Las horas pasan, el inmueble se mueve para crear una pista de baile donde clásicos de épocas pasadas animan la fiesta. El primo de la novia duerme en un sillón, rendido ante su hígado. El vaso ha vuelto a la mesa de los jugos. Una de las mozas carga una bandeja llena de copas en su hombro. Las copas están llenas de un sour de limonado color. El vaso reconoce el cáliz de su platónica y el reflejo que ella hace con la luz. El brebaje que ahora carga crea, junto con sus compañeras, una aurora dorada y plateada que maravilla al vaso. Incluso desde la distancia, percibe los tonos púrpuras que su idílica produce. La moza da un paso en falso con su tacón derecho, intenta corregirlo con su otro pie, y las copas tambalean. La gravedad insiste y la pierna diestra es la última esperanza. No hubo posibilidad. La bandeja con copas cae al piso y el vaso sólo ve cómo las baldosas de cerámica se convierten en testigo de un genocidio accidental. Observa con pavor como la copa se devasta en cientos de piezas al azotarse contra el suelo, en pocas décimas de segundo el mango y el soporte tienen similar destino. Todo en un lago de sangre amarilla. Incluso el sonido que hizo al destrozarse fue bello y perfectamente armónico. Permanece estupefacto mientras los mozos asisten a la compañera caída, llevan trapos y escobas para limpiar el desastre y la accidentada pide disculpas a los presentes por el desagradable infortunio.

El vaso cierra sus ojos, se dirige hacia el borde de la mesa y mira por última vez el lugar donde ocurrió la tragedia, aún puede verse un poco de brillo vítreo que los mozos no pudieron limpiar. Un niño, cansado de correr por los patios con sus amigos, va a la mesa a tomar un refrescante jugo de naranja. Aún agitado por los trotes y saltos, da un ligero agarrón al mantel. El vaso aprovecha la oportunidad y se lanza, con bebida de damasco y todo hacia el vacío. El niño se asusta y corre pensando que fue su culpa. Un mesero se acerca algo malhumorado por el segundo incidente y limpia los restos de vidrio del piso. Los coloca en una pala y a los pocos segundos los restos del vaso se hallan en una bolsa plástica negra, se cierra la tapa del basurero.
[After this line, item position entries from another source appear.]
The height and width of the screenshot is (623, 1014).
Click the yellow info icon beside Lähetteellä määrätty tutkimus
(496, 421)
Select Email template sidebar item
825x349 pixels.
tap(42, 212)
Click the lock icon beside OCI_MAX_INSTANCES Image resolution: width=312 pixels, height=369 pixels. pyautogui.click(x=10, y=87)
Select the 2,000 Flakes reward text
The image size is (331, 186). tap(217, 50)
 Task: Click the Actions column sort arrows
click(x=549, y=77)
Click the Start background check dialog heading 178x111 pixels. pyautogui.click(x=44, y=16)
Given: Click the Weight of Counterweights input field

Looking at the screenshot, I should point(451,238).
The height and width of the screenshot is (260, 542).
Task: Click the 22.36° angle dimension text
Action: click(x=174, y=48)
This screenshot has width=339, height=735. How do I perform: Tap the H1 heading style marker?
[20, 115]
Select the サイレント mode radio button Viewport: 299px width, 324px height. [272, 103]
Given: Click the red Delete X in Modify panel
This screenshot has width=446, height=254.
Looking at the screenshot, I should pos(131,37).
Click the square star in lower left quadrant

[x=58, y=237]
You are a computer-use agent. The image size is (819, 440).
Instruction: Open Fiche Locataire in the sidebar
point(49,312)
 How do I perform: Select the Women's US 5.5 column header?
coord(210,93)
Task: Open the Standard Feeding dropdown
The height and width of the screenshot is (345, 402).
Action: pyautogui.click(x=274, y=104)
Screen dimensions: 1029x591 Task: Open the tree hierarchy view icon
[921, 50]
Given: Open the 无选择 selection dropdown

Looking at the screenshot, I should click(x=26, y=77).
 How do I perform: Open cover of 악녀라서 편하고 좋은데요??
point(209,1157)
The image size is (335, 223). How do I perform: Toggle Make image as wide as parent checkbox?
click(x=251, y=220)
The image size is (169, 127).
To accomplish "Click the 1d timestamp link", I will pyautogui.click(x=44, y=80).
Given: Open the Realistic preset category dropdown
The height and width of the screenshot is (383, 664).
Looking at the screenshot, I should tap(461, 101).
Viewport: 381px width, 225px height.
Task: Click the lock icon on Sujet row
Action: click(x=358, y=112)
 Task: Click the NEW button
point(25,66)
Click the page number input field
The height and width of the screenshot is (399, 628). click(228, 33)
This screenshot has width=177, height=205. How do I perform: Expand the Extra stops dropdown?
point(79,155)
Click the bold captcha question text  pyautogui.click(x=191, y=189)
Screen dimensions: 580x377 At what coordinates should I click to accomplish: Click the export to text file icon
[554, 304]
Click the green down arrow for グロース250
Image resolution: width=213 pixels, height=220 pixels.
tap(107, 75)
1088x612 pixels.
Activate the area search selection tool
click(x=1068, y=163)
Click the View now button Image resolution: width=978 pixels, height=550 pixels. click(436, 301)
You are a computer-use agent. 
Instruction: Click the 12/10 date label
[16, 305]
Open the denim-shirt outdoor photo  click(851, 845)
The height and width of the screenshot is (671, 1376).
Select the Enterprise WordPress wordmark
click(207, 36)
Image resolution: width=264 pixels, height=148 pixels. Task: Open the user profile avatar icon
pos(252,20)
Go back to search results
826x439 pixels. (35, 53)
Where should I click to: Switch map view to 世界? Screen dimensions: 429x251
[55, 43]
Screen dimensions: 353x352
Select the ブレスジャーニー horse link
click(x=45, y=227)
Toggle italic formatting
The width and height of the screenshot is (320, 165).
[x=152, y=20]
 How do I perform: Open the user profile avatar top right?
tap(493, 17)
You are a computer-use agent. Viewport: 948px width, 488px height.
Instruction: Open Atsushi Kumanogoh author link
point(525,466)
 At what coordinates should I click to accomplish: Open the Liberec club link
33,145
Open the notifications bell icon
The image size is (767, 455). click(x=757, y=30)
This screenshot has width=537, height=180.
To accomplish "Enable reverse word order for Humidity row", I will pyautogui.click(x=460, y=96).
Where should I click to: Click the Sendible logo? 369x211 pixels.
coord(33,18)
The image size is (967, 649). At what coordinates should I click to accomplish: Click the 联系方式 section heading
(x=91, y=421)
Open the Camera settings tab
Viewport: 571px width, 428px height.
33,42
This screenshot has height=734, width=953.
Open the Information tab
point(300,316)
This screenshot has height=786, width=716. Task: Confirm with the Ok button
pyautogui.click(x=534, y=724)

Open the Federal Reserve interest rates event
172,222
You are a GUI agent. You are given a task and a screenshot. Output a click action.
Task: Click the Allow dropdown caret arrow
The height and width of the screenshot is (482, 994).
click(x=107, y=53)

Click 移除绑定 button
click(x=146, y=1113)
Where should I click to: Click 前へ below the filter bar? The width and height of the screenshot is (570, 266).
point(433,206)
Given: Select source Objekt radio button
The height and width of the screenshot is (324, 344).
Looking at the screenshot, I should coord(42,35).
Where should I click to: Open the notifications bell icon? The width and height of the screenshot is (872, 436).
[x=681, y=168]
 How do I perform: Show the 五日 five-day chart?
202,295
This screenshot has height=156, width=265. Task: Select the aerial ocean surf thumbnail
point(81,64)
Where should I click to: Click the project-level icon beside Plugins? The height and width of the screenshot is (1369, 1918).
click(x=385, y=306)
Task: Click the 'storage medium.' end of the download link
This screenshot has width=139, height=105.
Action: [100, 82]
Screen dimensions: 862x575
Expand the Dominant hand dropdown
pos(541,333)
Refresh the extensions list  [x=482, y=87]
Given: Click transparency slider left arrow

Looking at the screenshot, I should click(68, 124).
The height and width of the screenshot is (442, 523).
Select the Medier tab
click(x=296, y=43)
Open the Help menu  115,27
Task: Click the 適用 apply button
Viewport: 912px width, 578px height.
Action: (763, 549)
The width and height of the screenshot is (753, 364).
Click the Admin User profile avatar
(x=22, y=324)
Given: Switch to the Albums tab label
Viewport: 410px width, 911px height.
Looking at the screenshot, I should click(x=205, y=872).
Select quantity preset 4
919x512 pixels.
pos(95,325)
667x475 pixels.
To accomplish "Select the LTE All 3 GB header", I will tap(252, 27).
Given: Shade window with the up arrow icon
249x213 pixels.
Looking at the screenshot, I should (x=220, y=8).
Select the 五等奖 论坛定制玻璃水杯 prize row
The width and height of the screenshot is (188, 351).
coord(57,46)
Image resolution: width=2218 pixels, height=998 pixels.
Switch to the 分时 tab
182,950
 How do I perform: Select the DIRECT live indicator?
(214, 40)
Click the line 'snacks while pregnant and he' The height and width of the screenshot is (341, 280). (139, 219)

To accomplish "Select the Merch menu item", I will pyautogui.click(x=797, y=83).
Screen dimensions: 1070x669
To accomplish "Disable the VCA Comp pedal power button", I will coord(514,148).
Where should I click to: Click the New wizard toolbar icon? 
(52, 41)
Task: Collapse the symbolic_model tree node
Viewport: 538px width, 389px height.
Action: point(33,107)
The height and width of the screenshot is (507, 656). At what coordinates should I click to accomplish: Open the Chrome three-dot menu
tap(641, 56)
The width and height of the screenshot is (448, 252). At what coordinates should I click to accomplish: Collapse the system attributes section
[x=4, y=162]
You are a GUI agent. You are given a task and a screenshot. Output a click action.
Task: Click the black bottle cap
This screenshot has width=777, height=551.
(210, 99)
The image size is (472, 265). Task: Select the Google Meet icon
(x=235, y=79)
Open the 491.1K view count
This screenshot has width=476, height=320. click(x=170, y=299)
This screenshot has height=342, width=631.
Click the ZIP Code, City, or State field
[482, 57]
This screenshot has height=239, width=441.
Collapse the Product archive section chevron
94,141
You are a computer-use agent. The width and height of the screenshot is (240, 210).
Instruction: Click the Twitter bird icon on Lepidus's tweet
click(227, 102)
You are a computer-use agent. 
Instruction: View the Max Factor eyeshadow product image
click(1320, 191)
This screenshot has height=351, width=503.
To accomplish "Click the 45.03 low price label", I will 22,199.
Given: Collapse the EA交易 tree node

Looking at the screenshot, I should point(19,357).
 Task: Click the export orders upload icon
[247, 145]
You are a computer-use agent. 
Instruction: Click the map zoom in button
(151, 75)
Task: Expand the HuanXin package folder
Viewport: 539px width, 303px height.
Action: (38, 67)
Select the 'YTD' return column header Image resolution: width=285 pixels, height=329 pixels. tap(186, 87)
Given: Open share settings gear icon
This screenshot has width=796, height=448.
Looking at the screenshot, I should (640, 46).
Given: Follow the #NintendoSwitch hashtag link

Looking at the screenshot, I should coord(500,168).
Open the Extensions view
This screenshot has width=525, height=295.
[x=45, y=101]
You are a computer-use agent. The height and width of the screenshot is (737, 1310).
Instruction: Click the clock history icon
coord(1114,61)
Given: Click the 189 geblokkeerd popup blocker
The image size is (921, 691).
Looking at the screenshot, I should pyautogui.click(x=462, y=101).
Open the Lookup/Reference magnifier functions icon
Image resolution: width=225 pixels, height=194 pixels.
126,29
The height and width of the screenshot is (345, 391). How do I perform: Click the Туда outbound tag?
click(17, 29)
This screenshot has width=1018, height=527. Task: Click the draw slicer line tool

Sus ojos se abren en el momento en que la tapa es levantada, un cocinero bota los restos de una carne que no fue comida. Los restos de vidrio observan un cristal que yace sobre unos granos de arroz. Aunque la luz de la cocina era más modesta que la del salón, los tonos lilas son inconfundibles, los fragmentos de vidrio no pueden evitar sonreír, se acercan a los añicos de cristal y le saludan. Ella devuelve el saludo. Él lanza un irónico comentario respecto a la dicha de los vasos en el matrimonio y ella ríe tímidamente. La tapa del basurero se cierra y ellos se quedan allí, conversando.



La historia versa así: En SOS apareció un concurso sobre escribir un cuento (de máximo 2 páginas) con temática "Amor/Amistad". Sí, soy antagónico a ese tópico pero, se hizo lo que se pudo, en cuatro días más sabremos si gané algo o no. Y...como siempre, el protagonista tenía que morir. Saludos a Natalie Imbruglia, escuchando Torn me inspiré. Loco ¿no?